Gold down on higher shares, poised to end 2014 flat near $1,200oz
London (Dec 31) Gold edged down on higher shares on Wednesday, but was poised to end 2014 steady around $1,200 (Dh4,407) an ounce as the impact of a stronger dollar was offset by demand from investors worried about tensions in Russia and political uncertainty in Greece.
Bullion was on track for a 0.5 per cent fall this year after a turbulent 2013, when prices fell by a third after 12 years of gains.
Spot gold was down 0.1 per cent at $1,199.20 an ounce by 1054 GMT. On Tuesday, the metal climbed to $1,209.90, its highest in nearly two weeks, as concerns over tension between Russia and the West weakened the dollar and stock markets.
Prices have been relatively less volatile in 2014 compared to last year’s 28 per cent slide and $500 trading range. Despite falling to a four-and-a-half year low in November, gold has traded in a $260 range for the year.

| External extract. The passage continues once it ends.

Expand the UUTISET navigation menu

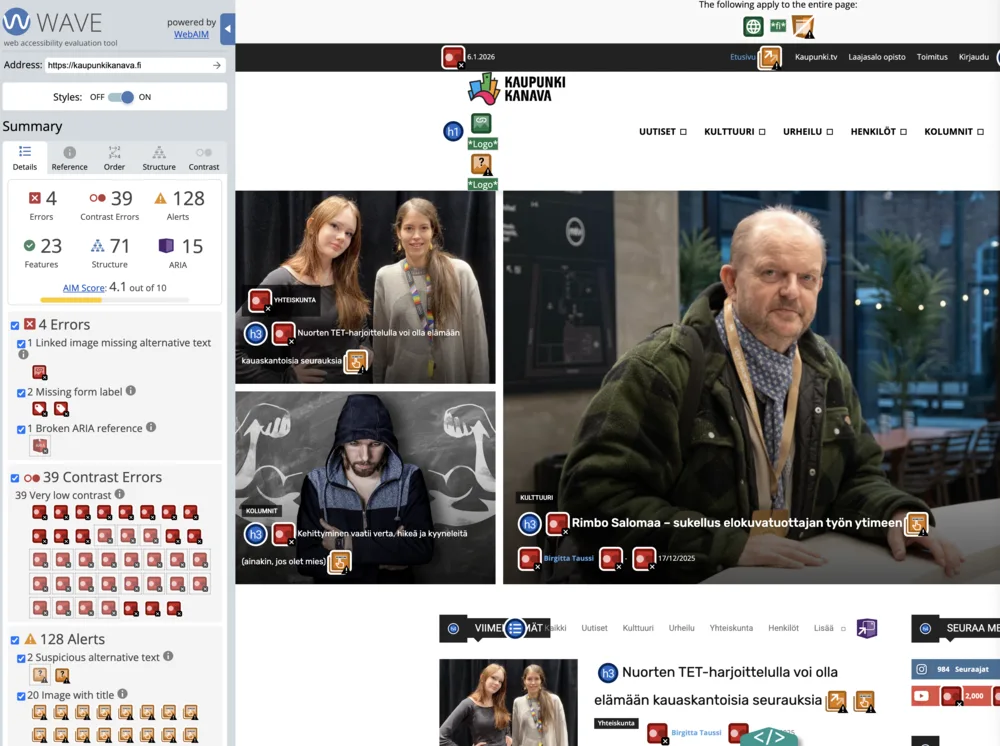coord(662,132)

Gold’s main driver in 2014 has been a buoyant dollar, which was poised to post its biggest yearly gain since 2005 and anticipated US interest rate hikes may strengthen its appeal in the coming year. Higher rates weigh on non-interest-bearing bullion.
On Wednesday, the dollar was down 0.1 per cent against a basket of main currencies, while European stocks edged higher, after suffering from uncertainty in Greece ahead of a January election in the previous session.

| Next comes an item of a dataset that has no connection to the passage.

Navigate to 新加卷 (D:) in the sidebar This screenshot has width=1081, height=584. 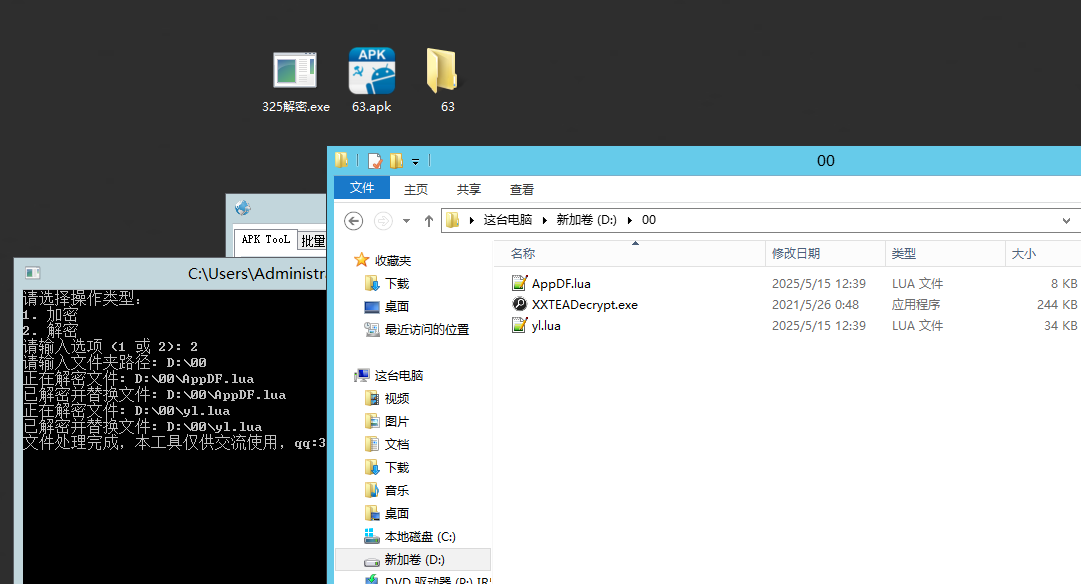point(414,559)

“Considering the strong dollar performance in 2014, gold’s downside this year has been a little bit protected by international political events that have attracted some safe-haven buying, especially in the first half,” ABN Amro commodity strategist Georgette Boele said.
“But a new drop in gold prices driven by a stronger dollar and higher US interest rate expectations is likely in 2015, when we see prices average $1,000 an ounce.” Investors continued to run down gold holdings in 2014, with the world’s largest gold-backed exchange-traded fund, the SPDR Gold Trust, falling by 140 tonnes to six-year lows of 710.81 tonnes. Redemptions, however, were much smaller than in 2013, when the fund saw a record outflow of 460 tonnes, or 39 per cent, to around 850 tonnes.

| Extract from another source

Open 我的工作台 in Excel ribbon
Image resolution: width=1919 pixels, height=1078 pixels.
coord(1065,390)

Physical demand for gold was boosted by the holiday season and upcoming Lunar New Year celebrations in China, when gold is bought for good fortune and to be given as gifts, traders said.
Silver was on track for a 17 per cent annual decline and platinum, down 0.7 per cent at $1,204.49 an ounce was also headed for a yearly fall. With a 13 per cent jump, palladium was the best performer among precious metals this year, mostly on supply concerns from top producer Russia. Prices were unchanged at $800 an ounce.